(Items from a data source)
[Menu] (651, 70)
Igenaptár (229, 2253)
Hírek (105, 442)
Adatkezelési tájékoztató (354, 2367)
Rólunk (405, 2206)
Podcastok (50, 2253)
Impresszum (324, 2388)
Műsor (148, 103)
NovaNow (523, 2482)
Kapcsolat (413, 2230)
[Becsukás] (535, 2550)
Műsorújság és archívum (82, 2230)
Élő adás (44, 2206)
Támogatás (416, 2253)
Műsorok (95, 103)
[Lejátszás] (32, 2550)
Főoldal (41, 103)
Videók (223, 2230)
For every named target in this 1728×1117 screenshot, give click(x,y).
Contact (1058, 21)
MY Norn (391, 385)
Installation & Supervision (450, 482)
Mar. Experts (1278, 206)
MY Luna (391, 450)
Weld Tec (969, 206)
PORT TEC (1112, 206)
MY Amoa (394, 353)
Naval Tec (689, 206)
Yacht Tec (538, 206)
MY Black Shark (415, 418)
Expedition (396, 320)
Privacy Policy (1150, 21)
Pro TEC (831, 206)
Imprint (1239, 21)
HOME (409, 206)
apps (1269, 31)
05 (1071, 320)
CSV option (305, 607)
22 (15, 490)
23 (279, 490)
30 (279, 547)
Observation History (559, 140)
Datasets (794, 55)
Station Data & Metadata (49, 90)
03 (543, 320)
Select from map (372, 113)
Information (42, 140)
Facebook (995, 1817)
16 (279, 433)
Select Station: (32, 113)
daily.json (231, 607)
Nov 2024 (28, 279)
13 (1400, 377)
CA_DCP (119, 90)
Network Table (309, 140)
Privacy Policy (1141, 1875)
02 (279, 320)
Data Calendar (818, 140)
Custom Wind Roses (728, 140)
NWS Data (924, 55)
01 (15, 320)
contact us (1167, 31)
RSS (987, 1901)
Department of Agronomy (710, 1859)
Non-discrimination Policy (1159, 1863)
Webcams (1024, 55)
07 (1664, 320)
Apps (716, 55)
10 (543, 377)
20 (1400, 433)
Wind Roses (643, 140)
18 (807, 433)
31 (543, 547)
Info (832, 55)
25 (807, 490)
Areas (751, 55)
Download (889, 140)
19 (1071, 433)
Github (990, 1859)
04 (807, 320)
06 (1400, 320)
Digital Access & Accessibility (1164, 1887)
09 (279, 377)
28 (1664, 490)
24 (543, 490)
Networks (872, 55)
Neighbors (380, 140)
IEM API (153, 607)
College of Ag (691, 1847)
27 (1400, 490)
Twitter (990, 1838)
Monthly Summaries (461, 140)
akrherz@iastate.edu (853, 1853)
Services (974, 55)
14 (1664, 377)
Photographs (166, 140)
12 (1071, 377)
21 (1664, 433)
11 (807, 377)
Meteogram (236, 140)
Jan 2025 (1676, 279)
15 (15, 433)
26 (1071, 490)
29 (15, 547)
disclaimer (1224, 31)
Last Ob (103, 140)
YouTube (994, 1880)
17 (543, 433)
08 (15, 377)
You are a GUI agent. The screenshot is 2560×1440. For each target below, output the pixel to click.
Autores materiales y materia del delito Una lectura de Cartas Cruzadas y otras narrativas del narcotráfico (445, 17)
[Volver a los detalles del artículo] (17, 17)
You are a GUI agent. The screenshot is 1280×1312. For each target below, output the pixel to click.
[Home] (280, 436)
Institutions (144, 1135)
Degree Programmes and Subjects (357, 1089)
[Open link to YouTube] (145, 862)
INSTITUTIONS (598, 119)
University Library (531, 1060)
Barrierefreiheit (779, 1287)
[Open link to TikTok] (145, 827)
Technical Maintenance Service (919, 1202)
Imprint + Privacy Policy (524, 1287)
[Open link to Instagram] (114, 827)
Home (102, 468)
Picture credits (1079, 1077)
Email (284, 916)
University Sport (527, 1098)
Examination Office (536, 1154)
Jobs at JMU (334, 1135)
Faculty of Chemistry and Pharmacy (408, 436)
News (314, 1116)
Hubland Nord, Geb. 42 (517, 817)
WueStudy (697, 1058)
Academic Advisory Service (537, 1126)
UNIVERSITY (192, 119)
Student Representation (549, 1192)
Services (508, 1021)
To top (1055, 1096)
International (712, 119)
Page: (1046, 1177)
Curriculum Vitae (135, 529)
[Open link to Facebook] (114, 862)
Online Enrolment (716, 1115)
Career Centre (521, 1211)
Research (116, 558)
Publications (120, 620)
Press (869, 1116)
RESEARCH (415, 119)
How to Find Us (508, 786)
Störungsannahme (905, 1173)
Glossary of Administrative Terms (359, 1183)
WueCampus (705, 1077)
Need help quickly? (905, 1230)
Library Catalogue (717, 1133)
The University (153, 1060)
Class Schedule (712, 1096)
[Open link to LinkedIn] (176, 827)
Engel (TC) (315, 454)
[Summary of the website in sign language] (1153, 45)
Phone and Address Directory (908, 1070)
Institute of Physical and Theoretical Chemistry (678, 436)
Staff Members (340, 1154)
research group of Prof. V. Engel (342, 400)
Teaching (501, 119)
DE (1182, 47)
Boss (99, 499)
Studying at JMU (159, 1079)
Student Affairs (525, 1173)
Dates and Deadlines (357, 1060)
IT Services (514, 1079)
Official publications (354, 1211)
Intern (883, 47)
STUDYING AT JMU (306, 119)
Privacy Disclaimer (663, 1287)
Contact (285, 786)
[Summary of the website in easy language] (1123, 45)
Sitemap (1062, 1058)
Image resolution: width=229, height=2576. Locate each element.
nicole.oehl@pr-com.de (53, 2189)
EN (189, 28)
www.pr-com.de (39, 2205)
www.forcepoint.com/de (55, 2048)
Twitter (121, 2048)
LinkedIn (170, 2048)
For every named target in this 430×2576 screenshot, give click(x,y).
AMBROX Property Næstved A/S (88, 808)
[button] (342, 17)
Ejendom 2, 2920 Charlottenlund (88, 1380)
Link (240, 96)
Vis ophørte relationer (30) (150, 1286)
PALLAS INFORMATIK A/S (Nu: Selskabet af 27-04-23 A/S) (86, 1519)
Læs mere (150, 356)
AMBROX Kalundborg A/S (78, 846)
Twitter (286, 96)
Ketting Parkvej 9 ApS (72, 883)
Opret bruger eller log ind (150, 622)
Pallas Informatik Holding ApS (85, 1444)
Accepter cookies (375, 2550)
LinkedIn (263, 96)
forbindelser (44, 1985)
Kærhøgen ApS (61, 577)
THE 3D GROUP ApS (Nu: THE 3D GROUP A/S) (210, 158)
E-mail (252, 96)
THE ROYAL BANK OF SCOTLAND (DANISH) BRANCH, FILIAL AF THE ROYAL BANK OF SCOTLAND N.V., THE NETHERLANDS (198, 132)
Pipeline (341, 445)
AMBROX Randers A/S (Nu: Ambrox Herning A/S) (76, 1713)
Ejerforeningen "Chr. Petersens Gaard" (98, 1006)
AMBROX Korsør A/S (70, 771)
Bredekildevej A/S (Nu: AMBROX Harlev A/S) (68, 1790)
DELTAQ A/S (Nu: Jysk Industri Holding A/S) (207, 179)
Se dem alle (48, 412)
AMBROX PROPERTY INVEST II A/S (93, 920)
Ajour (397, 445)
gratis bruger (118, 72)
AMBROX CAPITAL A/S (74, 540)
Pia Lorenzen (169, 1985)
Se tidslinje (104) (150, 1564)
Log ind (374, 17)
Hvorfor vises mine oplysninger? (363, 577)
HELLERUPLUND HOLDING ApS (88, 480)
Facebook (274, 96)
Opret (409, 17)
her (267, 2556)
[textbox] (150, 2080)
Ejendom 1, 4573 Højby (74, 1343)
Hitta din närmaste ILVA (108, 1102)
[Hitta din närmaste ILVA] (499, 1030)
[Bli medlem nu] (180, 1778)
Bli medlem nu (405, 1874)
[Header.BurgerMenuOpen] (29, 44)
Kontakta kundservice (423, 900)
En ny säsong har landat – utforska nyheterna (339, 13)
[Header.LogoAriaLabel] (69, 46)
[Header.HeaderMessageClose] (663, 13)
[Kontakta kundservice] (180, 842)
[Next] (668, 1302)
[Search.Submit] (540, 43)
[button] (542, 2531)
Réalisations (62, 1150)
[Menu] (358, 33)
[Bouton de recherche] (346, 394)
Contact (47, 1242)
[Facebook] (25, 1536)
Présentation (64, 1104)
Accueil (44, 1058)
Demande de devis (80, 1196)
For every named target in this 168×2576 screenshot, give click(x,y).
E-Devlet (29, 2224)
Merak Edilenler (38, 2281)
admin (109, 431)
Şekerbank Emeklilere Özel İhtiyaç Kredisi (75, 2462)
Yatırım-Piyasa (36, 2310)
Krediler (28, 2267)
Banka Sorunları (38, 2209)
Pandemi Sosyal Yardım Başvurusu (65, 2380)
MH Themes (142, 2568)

[What is needed]: When the string "Engel" appears in a line of the records above, that line is to be copied.

[Written response]:
Engel (TC) (315, 454)
research group of Prof. V. Engel (342, 400)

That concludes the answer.